He decidido tomarme estos días festivos con espíritu positivo y tratar de sonreír a la vida bajo la mascarilla. La pandemia, aunque no se sufra el virus, tiene efectos que se pueden resumir en un desánimo general, cansancio crónico, dolores y falta de fuelle para venirse arriba.

He pasado unos días en un pueblo que cuida sus calles con mimo. Me llevé una alegría al ver las aceras renovadas (tuberías incluidas) adornadas con unas jardineras preciosas, a ras de suelo, con plantas nuevas, arbolitos que crecerán si les dejan en paz y un césped fresco y joven. Una gloria contemplar la belleza del urbanismo para el placer de todos. Al segundo día que pasé por allí comprobé la falta de civismo de ciertas personas (veo muchas por desgracia): un grupo de parejas jóvenes conversando con sus mascarillas y sus perritos con las correas correspondientes, encantados de encontrarse, mientras sus perritos se orinaban y cagaban sobre las plantas recién inauguradas. Con total libertad de elección. Otros disfrutaban de lo lindo escarbando el césped y destrozándolo. Ni un tirón de correa del amo. Pasaban de su perros o bien les parecía natural que jodieran ese ejemplo de diseño urbano tan accesible y coqueto. Como el grupo era numeroso no me atreví a decirles nada. En ocasiones lo he hecho; y lo menos fuerte que me han respondido ha sido «puta, amargada, métete en tus cosas». Es que esas son mis cosas. Lo público son mis cosas. Lo pagamos con nuestros impuestos. Y cuando algo se hace bien y es hermoso hay que respetarlo. Por supuesto pasé de largo sin enfrentarme a ese grupo de cafres, visitantes de ocasión.

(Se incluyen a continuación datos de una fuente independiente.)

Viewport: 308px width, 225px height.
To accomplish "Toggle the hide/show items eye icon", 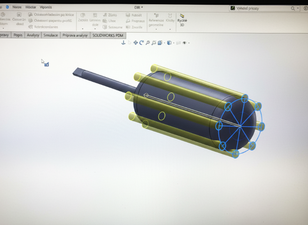I will [x=184, y=43].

Me senté en una terraza, indignada. Y al rato vi a una joven madre que acariciaba el pelo de su hijo, de unos ocho años, mientras este daba patadas a una de las plantas recién colocada. Una y otra vez, con sus Adidas nuevas. El chico terminó destrozándola con el último puntapié. La madre seguía acariciando su cabeza con ternura. Se fueron tan tranquilos. A mí estas cosas que pasan me amargan. Me cuesta soportar la mala educación y el incivismo. Todos eran españoles. Y les puedo asegurar que estos hechos no pasan en el resto de Europa. Es que ni se les ocurre tirar papeles al suelo (mascarillas, ahora, también) o destrozar jardines porque los niños se aburren.

Me indigna también que las autoridades locales o autonómicas hayan permitido tirar el Cinema Elíseos, una joya proyectada por el arquitecto Teodoro Ríos en 1944, para que la propiedad ponga un MacDonald’s. Esta falta de sensibilidad cívica y cultural habla de las carencias de nuestros gobernantes. Son como los niños que dan patadas a las plantas hasta que las destrozan, con el beneplácito de sus padres. Afortunadamente, miles de personas protestamos con nuestras firmas ante semejante barbaridad. No sirvió de nada. Una pena que el Ayuntamiento de Zaragoza haya perdido la ocasión de trasladar la Filmoteca de Zaragoza, tan escondida, a esa magnífica sala en el centro de la ciudad. No se enteran.